The problem:
Can you carry the Hive thread below, on turning repeated column groups into rows, onward from its final line?

Extract to read:
━━━━━━━━━━━━━━━━━━━━━━━━━━━━━━
I have a Hive table like this
Created_date ID1 Name1 Age1 Gender1 Name2 ID2 Age2 Gender2 ID3 Name3 Age3 Gender3....
2014-02-01 1 ABC 21 M MNP 2 22 F 3 XYZ 25 M
2015-06-06 11 LMP 31 F PLL 12 42 M 13 UIP 37 F
This table may have any no. of repeated set of the 4 columns pair. The sequence of these 4 columns is also not fix and there may be 1 or 2 more columns which are not repeated like created_date
I need to convert the above table into a new Hive table having only 4 columns ID, Name, Age and Gender like below. I dont need created_date column in my result table.
ID Name Age Gender
1 ABC 21 M
2 MNP 22 F
3 XYZ 25 M
11 LMP 31 F
12 PLL 42 M
13 UIP 37 F
Please suggest how can I achieve this in Hive.
select inline
(
array
(
struct(ID1,Name1,Age1,Gender1)
━━━━━━━━━━━━━━━━━━━━━━━━━━━━━━
(Items drawn from a data source)
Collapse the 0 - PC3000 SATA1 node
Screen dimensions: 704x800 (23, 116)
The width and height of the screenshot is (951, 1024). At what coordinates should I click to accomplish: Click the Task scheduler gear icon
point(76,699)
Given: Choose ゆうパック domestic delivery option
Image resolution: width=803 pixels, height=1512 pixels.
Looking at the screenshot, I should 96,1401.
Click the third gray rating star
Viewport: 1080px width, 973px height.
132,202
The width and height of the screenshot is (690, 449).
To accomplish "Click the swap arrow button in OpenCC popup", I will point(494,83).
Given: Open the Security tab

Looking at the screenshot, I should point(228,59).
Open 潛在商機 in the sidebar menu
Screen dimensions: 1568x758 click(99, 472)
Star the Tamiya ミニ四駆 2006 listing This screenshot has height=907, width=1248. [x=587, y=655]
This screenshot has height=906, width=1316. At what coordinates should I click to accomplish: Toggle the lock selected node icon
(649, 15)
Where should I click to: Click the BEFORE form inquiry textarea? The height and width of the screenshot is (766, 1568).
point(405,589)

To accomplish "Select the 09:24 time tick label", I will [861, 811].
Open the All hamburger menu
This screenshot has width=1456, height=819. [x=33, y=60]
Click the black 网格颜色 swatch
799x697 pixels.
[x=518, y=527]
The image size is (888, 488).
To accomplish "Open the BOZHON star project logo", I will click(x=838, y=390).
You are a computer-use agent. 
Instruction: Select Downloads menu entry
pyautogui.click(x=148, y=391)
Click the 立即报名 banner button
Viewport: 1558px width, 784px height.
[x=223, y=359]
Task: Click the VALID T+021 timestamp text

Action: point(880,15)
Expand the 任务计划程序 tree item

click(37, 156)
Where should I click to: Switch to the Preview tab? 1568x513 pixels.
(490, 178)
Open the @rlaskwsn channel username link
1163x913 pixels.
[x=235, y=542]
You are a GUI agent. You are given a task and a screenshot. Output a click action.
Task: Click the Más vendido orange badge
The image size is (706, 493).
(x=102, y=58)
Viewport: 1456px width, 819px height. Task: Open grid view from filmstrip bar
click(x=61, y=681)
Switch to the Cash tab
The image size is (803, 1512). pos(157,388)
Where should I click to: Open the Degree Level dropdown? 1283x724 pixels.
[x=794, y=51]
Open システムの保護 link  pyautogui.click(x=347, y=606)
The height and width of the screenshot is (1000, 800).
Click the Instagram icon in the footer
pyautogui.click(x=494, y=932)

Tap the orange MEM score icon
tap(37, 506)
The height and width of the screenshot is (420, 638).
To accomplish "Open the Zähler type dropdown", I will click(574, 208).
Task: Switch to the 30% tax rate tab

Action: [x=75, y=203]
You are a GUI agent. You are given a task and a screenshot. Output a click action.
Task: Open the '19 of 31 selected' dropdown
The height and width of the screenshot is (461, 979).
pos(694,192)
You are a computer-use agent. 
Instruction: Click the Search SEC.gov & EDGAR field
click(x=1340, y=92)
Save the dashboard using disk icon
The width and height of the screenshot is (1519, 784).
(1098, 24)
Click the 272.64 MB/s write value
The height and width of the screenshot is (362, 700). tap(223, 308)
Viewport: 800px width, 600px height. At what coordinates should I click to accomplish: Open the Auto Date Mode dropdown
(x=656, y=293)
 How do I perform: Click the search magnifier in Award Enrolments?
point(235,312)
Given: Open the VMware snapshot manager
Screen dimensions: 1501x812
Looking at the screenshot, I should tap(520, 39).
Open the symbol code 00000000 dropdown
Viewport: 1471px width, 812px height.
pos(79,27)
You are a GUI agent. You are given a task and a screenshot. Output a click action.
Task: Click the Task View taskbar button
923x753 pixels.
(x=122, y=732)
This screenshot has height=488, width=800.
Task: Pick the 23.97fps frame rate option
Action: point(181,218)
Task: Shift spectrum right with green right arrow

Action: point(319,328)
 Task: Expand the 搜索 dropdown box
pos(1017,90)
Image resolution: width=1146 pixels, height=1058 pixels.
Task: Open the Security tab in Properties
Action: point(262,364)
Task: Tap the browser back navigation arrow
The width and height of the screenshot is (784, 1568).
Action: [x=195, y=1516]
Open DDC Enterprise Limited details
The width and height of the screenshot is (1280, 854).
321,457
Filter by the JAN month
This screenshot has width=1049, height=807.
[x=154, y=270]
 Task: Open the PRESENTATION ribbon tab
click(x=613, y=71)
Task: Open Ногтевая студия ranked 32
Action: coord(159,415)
━━━━━━━━━━━━━━━━━━━━━━━━━━━━━━
Written reply:
,struct(ID2,Name2,Age2,Gender2)
,struct(ID3,Name3,Age3,Gender3)
)
) as (ID,Name,Age,Gender)
from mytable
+----+------+-----+--------+
| id | name | age | gender |
+----+------+-----+--------+
| 1 | ABC | 21 | M |
| 2 | MNP | 22 | F |
| 3 | XYZ | 25 | M |
| 11 | LMP | 31 | F |
| 12 | PLL | 42 | M |
| 13 | UIP | 37 | F |
+----+------+-----+--------+
Your problem can be solved using Hive UDTF. User defined tabular function(UDTF) works on one row as input and returns multiple rows as output.
For example:
We have a file in which we have multiple records. Each record contains a list of customer, merchant1, merchant2. We want to get a list of all the distinct customers associated with a customer.
Sample Input:
Cust1, Merchant1, Merchant2
Cust2, Merchant1, Merchant2
Expected Output
Cust1, Merchant1
Cust1, Merchant2
Cust2, Merchant1
Cust2, Merchant2
Now you can write a UDTF named Explode that would get the expected output and can be used in a query like :
Select Explode(customer, firstMerchant, secondMerchant)
AS (cust, merchant)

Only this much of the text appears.